I jerk a nod in his direction.
“Right. So have you got hours of video on here or what? Is the Ike shot near the beginning or the end?”
“Know don’t.”
He sighs. “No problem. I’ll just keep watching until I find it.” He selects Play and keeps his eyes glued to the screen. I keep my eyes glued to him.
But just a couple of minutes later, Fred shrugs. “It’s just got that same bit again, with the car seat and you saying ‘Ike’ a couple of times and…”
“Do videos of dead people disappear?”
“Say what?”
“If you die, are you erased?”
Fred blinks. “No, man. We’ve seen videos of old Aunt Annie, and our dog Harry, right? They didn’t disappear. And there are pl
enty of movies out there starring dead actors.”
“It’s impossible.”
He frowns, opens his mouth, looks like he does when he’s going to argue. But then he just slumps back and looks at the floor.
“Fred?”
“Yeah?”
“Ike was on that video. I was there with him and I filmed it.”

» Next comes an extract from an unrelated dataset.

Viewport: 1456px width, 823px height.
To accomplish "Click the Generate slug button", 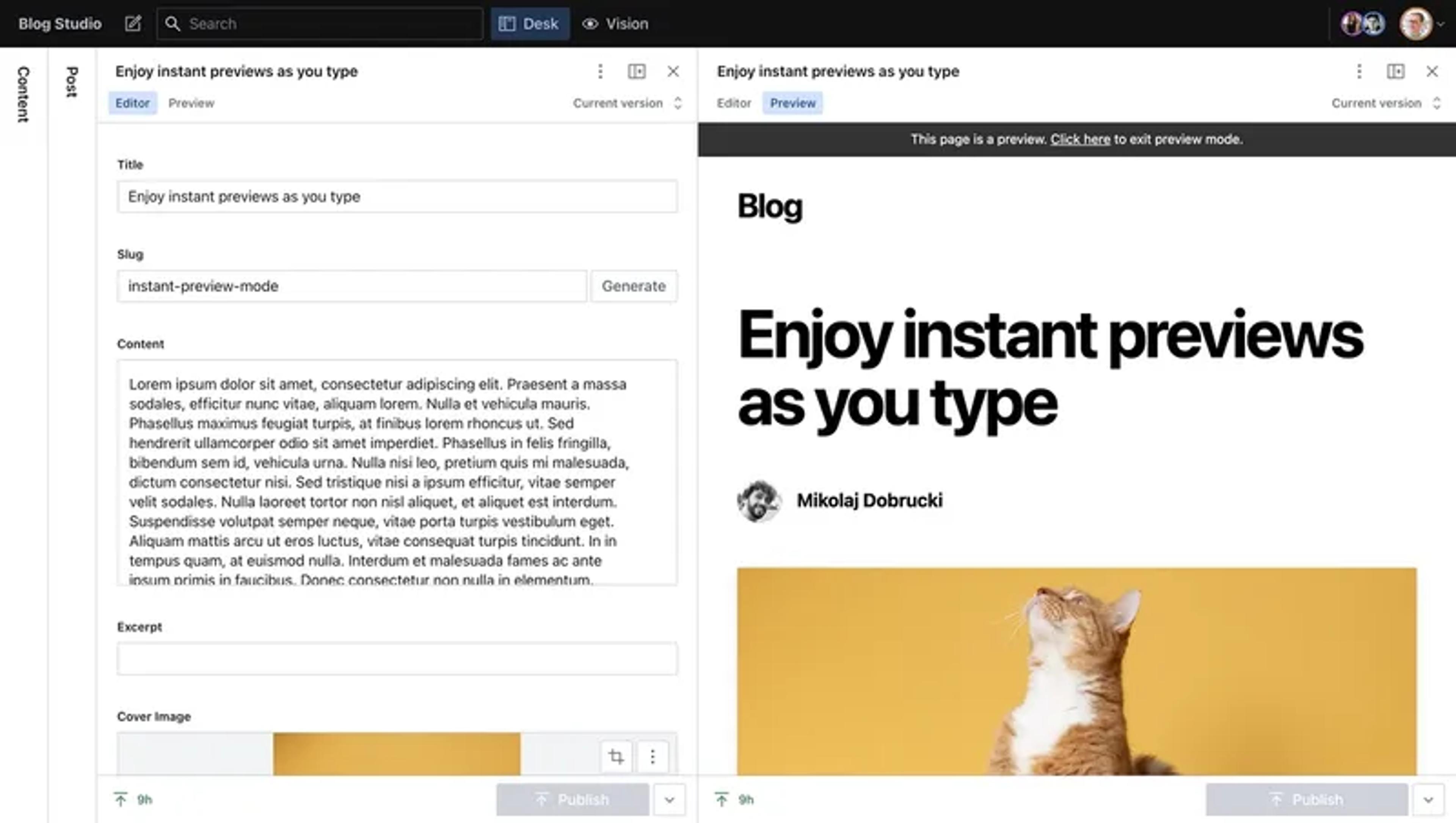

He nods. Then his face flushes deep red and his hand clenches, forms a fist that he uses to tap against his mouth. After a moment, the fist falls to the bed and he whispers, “Have I ever lied to you, Kit? Have I? Am I a liar?”
“What the hell?”
“’Cause I’m going to tell you something. And it’s the truth. And it’s this. There is no Ike! He’s not real. Can you get that, please? He’s just some sort of imaginary friend you’ve got, like some little kid thing in your head. Okay? There’s no Ike. ”
My lips feel numb, but I make them move anyway. “Why are you saying this?”
His fist uncurls and his hand lies there, palm up. His blue eyes shimmer with unshed tears and he croaks, “’Cause I love you, man. And I can’t stand seeing you like this anymore.”
And then the curtain slides back, and there’s Mom and Dad and this little woman wearing glasses who says, “Hello, Kit. I’m Dr. Hayes. I’m a psychiatrist and I’d like to chat with you for a bit.”
But I don’t hear what she says next because I’m watching Fred give the Blackberry to Dad, watching as he mutters something, watching as he leaves. He simply disappears beyond that curtain, and then, about two seconds later, there’s Ike saying, “Hey.”
I yell, “Fred! Come back. Ike’s here!”
Dr. Hayes says, “Who is here, Kit?”
Ike chuckles. “Looks like you blew it, dumbass.”
I close my eyes and nod. “Yeah. Guess I did.”
I hear my mother crying, my father murmuring softly and Dr. Hayes saying, “There are ways we can help.”
“Will you help me get up the mountain?” I ask.
“I’ll try.” She sits on the chair by the bed and says, “Can you tell me about it?”